Iced coffee and a magazine.
All week I've been comuting between my flat and my sister's - staying overnight there with the cat then letting him out in the morning and coming back home to beaver away and try and get myself ready for my stall on Saturday. It's all been too much to be honest, I'm beyond exhausted and had I realised how terrible I'd be feeling just now I'd never have taken on the stall.
However today I got a bit of a break :) I packed most of the stall stuff up last night ready to just be lifted tomorrow and Mary came up to Polworth this morning to help me get the Menace in his box. I can't express how thankful I was that she did, it was so much easier with 2! It's been a nightmare having to get him in his box and move him, hugely stressful for both of us and totally exhausting on my part.
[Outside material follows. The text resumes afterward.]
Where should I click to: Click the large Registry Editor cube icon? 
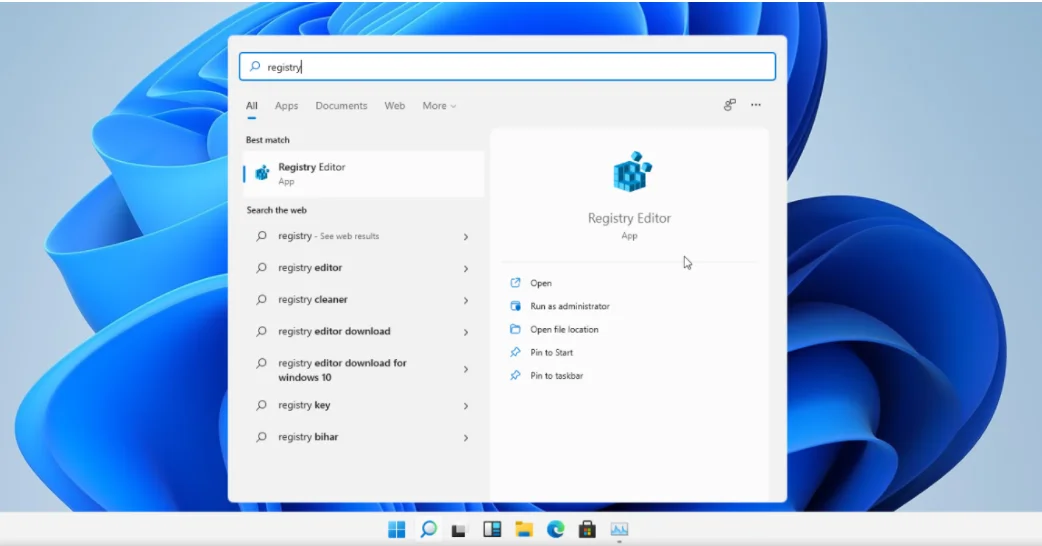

But with Mary there as soon as he wriggled off up and over my shoulder she just lifted the box up behind me and scooped him in! Then carried him down to the car and drove us back here taking quieter roads and skirting round town, and he was quite happy! He didn't cry the whole way or jump about in the box trying to escape (unlike the bid for freedom he made on tuesday when I took him up - he actually escaped! thank god he was so stunned himself that I managed to hustle him in the door before he ran away!) arrived totally chilled out and went to sleep. Blissful.
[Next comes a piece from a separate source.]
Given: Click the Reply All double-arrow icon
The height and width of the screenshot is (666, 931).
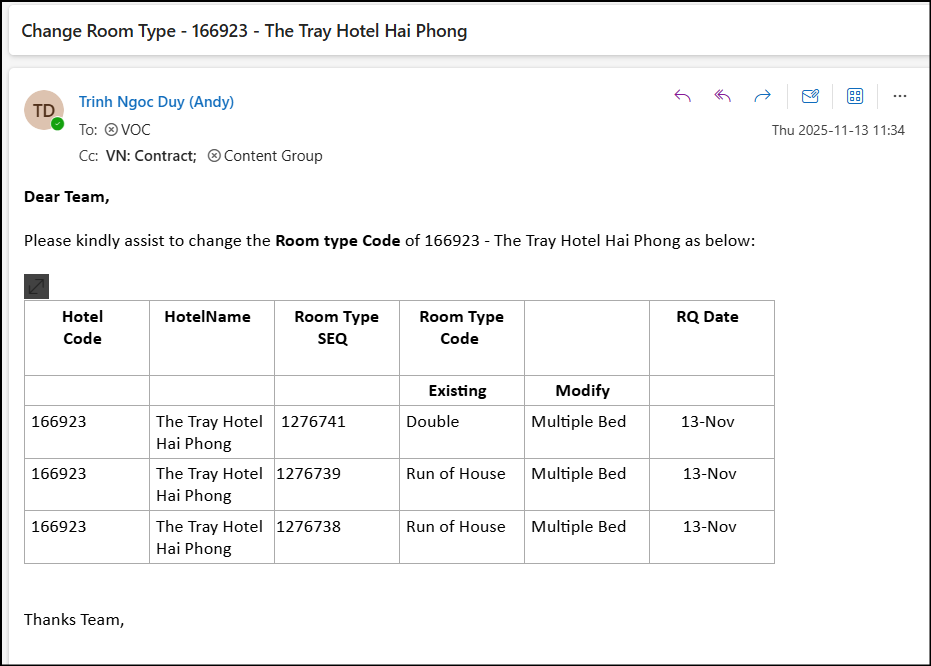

I finally relaxed a bit and took myself off for an iced coffee, cheese toastie and a read of my magazine at Coffee Angel. :)
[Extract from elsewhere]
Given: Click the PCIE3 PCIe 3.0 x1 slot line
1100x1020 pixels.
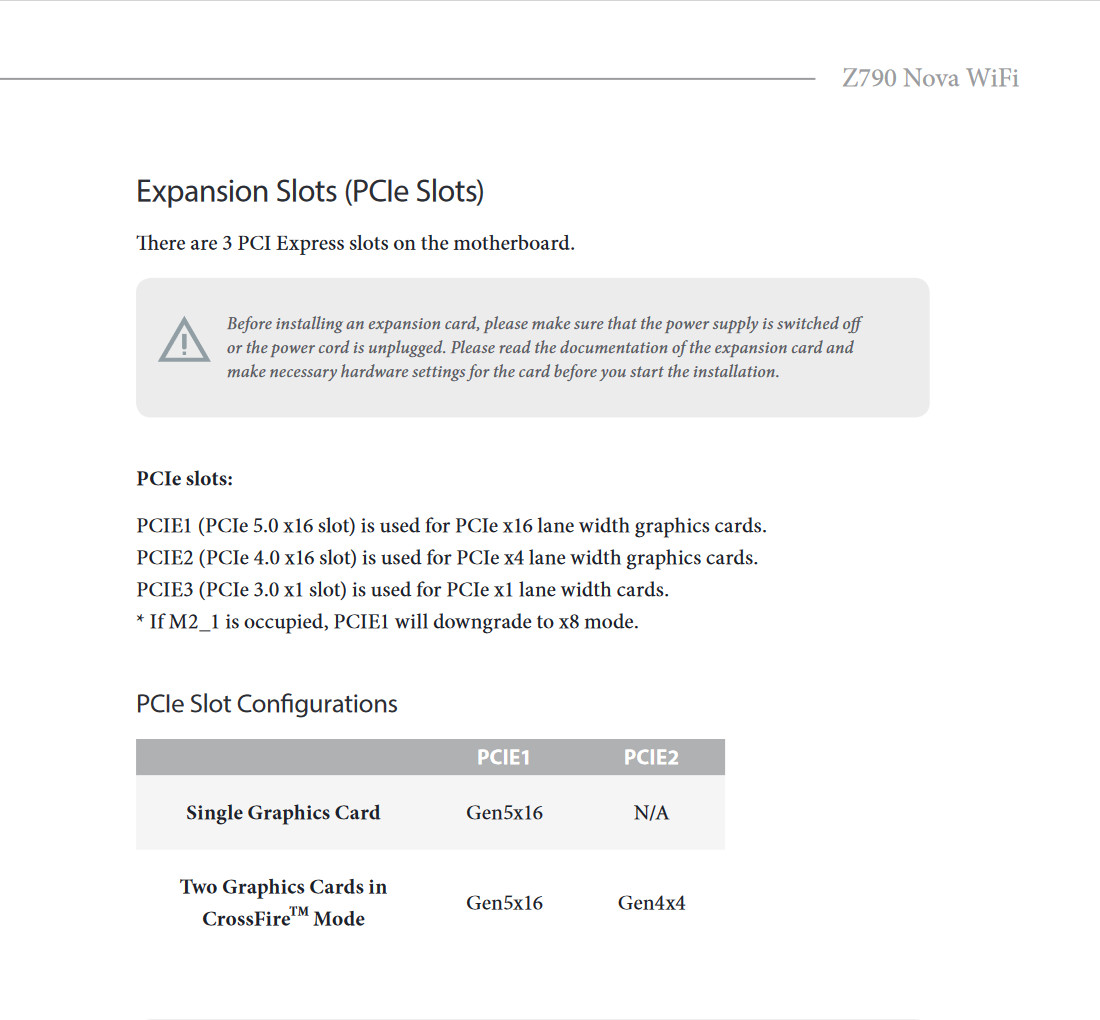Looking at the screenshot, I should [x=402, y=590].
I've had no choice but to just keep going recently but to a certain extent I bring it on myself and it's had a really negative impact on my health both physically and mentally. I feel like I'm reaching a breaking point. So, moral of the story is to put myself first, say no to things without getting myself all tied in knots about disappointing people, be more aware of my limits and not push against them and do things that are good for me rather than making things worse.